Collected data
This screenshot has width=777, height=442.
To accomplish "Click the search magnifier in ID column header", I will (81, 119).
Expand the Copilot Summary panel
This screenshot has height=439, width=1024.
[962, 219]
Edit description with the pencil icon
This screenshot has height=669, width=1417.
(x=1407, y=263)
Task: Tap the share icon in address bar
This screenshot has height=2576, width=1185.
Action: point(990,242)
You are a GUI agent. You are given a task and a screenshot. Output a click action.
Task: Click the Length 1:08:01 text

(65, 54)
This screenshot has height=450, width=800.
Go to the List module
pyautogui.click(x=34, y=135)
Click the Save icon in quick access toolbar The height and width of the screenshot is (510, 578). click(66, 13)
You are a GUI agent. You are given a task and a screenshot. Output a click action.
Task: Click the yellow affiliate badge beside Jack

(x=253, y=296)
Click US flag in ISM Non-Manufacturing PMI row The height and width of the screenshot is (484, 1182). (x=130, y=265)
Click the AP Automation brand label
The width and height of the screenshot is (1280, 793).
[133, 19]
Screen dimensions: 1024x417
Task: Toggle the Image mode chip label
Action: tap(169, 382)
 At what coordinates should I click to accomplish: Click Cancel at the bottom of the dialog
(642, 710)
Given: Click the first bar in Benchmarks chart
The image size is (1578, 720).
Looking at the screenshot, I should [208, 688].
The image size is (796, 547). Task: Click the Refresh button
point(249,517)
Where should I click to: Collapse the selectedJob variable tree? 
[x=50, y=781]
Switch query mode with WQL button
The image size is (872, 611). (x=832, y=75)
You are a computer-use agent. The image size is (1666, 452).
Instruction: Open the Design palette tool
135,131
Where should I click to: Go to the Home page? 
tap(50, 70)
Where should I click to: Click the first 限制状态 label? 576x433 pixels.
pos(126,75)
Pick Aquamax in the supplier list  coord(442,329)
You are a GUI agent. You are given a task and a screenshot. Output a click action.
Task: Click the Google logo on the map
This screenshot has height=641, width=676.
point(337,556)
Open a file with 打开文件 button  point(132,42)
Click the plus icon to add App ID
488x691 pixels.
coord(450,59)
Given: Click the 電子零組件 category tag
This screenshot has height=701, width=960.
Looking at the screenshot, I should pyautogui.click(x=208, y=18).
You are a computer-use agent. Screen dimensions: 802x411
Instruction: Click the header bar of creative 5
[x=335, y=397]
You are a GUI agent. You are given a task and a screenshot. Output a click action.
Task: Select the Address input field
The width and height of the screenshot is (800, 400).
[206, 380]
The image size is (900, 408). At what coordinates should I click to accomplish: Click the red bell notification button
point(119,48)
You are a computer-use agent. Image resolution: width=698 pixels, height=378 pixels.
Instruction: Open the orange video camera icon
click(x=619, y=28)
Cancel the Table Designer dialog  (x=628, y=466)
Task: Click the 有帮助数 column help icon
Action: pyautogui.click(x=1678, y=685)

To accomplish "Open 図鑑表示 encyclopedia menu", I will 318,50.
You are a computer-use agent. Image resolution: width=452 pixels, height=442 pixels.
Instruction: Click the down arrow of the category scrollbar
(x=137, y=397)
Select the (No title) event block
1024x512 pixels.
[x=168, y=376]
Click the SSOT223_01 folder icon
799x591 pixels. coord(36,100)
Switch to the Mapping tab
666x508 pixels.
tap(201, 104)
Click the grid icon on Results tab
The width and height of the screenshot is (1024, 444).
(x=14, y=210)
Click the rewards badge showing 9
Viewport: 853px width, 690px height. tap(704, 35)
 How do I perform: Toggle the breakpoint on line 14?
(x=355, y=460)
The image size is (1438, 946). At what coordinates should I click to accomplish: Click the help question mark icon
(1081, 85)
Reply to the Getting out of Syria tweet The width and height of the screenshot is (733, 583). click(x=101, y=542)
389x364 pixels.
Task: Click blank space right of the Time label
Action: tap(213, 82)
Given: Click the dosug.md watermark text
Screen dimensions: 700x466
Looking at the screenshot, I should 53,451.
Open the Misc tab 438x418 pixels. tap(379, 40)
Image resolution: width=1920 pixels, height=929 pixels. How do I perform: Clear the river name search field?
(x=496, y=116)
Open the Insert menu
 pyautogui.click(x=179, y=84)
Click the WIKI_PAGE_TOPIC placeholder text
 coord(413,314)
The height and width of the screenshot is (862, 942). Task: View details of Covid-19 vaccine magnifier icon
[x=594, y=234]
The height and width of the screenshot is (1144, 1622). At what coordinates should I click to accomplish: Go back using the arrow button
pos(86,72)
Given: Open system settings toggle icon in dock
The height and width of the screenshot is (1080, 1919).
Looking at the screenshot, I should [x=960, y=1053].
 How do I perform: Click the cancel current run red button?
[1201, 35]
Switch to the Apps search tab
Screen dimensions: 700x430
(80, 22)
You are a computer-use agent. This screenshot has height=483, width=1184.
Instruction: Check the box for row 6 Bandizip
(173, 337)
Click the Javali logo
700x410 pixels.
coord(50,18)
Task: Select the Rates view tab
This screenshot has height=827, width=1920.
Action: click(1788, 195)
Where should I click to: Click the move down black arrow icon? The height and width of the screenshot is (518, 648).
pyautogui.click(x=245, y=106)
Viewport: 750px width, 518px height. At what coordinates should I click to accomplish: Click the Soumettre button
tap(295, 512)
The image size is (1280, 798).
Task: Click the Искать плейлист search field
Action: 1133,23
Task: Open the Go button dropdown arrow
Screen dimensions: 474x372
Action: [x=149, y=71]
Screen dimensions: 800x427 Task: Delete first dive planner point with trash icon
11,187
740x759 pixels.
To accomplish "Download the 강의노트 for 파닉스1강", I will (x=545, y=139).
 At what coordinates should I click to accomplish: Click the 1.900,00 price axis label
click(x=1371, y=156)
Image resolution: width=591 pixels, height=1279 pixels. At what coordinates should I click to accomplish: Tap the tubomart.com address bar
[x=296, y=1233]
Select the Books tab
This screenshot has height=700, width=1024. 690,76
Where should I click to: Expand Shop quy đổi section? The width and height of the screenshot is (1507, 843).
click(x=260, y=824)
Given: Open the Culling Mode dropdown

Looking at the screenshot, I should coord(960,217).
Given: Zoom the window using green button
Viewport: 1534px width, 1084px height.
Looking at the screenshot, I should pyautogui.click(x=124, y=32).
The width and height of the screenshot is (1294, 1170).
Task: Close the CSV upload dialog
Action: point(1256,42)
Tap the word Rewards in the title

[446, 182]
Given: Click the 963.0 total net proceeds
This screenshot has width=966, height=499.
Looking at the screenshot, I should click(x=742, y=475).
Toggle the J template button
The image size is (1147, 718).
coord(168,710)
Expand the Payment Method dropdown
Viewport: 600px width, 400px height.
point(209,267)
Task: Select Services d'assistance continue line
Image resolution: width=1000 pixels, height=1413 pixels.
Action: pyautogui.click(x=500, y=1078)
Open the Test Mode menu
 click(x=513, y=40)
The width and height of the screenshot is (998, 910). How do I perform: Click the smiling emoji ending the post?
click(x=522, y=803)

▶ _EXERCISE AIM_
Every line in the records above with the string "computer" in it should be shown.

▶ _EXPECTED ANSWER_
You are a computer-use agent. The image size is (1666, 452).
You are a computer-use agent. Screen dimensions: 802x411
You are a computer-use agent. Image resolution: width=698 pixels, height=378 pixels.
You are a computer-use agent. Image resolution: width=452 pixels, height=442 pixels.
You are a computer-use agent. This screenshot has height=483, width=1184.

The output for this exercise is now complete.